Regarding reimbursement to providers of the COVID-19 diagnostic tests, section 3202 of the CARES Act requires Payors to reimburse the testing provider at whatever negotiated rate the Payor and provider might already have in place. If they do not have a negotiated rate in place, the parties may agree to one. Absent an agreed-upon rate, the rate would be whatever the provider designates as its “cash price” for the test, so long as it is listed on a public internet website throughout the declaration of the public health emergency. While there is no specific guidance as to what a ‘public internet site’ means, presumably the provider’s usual website would meet this requirement. There does not appear to be any limit on what the provider can charge, but failure to post the cash price on the provider’s website can result in penalties of $300/day or more.
Vaccines and Preventive Services
While a COVID-19 vaccine may not be available for some time, section 3203 of the CARES Act requires Payors to cover “qualifying coronavirus preventive services.” Qualifying coronavirus preventive services are items, services or immunizations that are intended to prevent COVID-19 and are recommended by the United States Preventive Services Task Force (the “Task Force”) or the Advisory Committee on Immunization Practices of the Centers for Disease Control and Prevention (CDC). The qualifying coronavirus preventive service must be covered within 15 business days after the service is recommended by the Task Force or CDC, and the service must be covered without cost sharing when provided in-network. As for reimbursement to a provider for any COVID-19 vaccine or preventive services, there are no parameters outlined in the law, though Payors and in-network providers are expected to negotiate a rate according to existing contracts if there is no negotiated rate in place.
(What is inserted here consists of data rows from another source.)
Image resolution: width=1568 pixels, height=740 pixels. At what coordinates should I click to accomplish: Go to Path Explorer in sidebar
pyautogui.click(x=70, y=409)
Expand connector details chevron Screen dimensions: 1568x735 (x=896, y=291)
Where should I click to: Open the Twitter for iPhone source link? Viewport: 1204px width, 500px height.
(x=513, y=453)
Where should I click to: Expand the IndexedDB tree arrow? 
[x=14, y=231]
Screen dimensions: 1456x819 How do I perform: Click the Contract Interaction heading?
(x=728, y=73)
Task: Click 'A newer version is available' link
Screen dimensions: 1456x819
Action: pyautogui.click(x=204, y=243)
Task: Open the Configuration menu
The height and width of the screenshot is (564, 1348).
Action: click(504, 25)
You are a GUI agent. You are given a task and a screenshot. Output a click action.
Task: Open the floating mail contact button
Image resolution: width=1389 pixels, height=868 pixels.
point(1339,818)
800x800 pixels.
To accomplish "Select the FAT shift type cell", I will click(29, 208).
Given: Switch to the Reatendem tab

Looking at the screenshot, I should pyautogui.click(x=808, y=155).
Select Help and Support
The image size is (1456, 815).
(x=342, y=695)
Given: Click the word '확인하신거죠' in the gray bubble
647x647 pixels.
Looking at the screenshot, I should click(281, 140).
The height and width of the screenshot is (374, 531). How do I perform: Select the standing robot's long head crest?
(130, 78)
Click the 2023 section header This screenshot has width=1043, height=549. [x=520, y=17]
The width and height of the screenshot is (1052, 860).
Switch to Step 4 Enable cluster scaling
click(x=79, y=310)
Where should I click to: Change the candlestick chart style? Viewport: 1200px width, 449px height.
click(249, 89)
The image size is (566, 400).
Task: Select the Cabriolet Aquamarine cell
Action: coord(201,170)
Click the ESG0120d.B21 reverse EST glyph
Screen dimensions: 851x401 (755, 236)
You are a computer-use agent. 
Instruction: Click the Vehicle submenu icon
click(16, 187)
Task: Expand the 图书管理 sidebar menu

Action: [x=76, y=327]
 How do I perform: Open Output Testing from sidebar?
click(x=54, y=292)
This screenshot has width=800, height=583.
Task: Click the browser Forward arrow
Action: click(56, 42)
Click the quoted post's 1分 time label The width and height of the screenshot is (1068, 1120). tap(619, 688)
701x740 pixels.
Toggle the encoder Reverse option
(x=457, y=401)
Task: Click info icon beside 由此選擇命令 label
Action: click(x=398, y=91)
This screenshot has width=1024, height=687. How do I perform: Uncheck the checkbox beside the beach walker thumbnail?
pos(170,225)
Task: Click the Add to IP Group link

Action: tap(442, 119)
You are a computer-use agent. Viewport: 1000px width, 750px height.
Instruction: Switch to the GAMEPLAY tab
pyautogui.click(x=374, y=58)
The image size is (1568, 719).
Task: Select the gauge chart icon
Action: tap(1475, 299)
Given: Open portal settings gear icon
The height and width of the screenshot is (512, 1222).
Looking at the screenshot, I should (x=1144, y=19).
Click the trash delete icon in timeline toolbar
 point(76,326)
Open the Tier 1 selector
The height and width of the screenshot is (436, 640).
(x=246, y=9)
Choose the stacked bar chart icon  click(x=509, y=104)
Expanded Options for Telehealth for Health Savings Account (HSA)-Qualified Plans
Section 3701 of the CARES Act incentivizes the use of telehealth to keep individuals away from health care settings strained by the outbreak. It allows for coverage of “telehealth and other remote care services” without a deductible, or a deductible lower than the standard deductible. This provision applies regardless of whether the telehealth visit is COVID-19 related, and implementing such a telehealth coverage incentive will not cause a plan to fail to be treated as a high-deductible health plan (HDHP) for purposes of determining HSA eligibility. In addition, sponsors can offer telehealth coverage (much in the way they can offer vision, dental or long-term care coverage today) to individuals enrolled in HSA-qualified high-deductible health plans without jeopardizing HSA eligibility. These telehealth provisions are effective immediately and will expire for plan years beginning on or before December 31, 2021.